Supplied records >>
###

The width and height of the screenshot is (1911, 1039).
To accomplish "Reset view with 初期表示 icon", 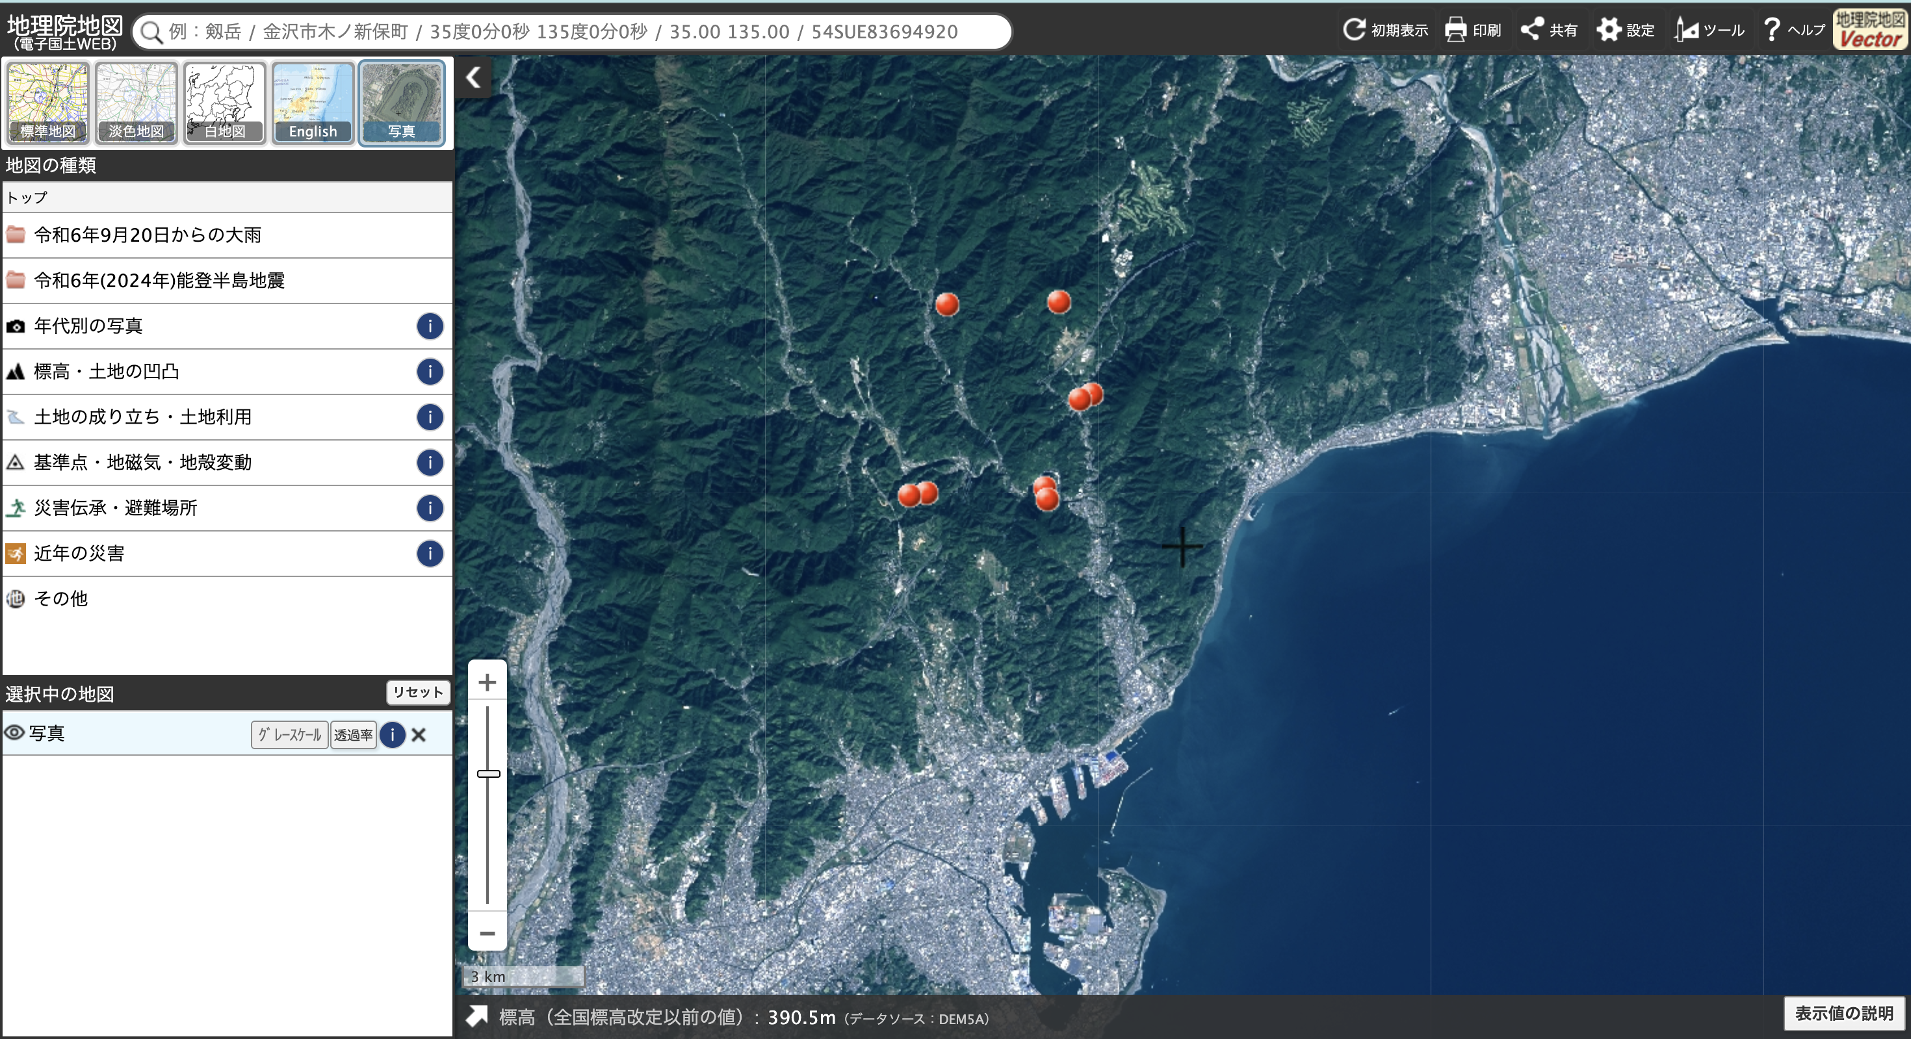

###

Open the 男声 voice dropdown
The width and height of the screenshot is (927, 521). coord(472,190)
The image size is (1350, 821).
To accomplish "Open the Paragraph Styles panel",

###

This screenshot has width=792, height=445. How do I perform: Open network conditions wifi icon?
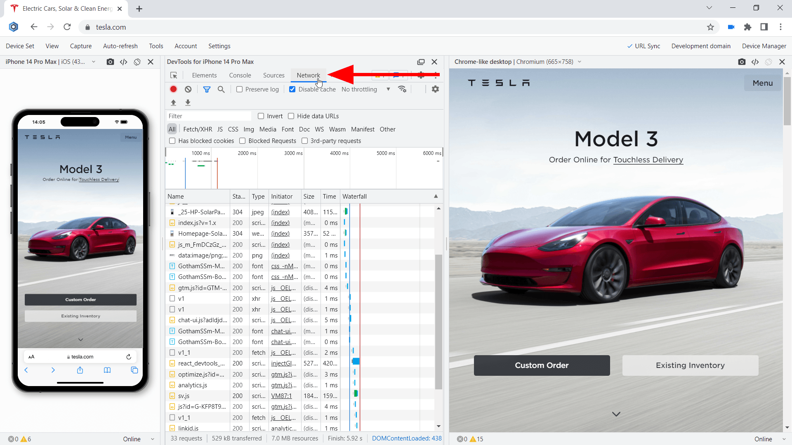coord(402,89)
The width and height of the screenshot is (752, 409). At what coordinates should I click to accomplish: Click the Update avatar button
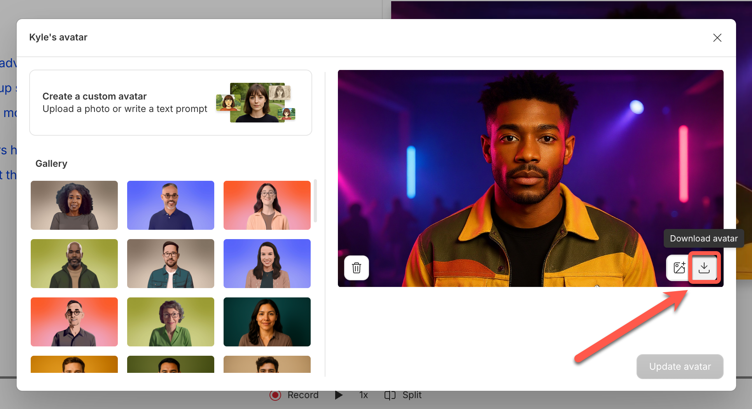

###

What is expected >> Start with the line above that contains "The image size is (1350, 821)." and end with the line that contains "the Paragraph Styles". Write out those lines exactly, and only those.

Answer to this exercise >>
The image size is (1350, 821).
To accomplish "Open the Paragraph Styles panel",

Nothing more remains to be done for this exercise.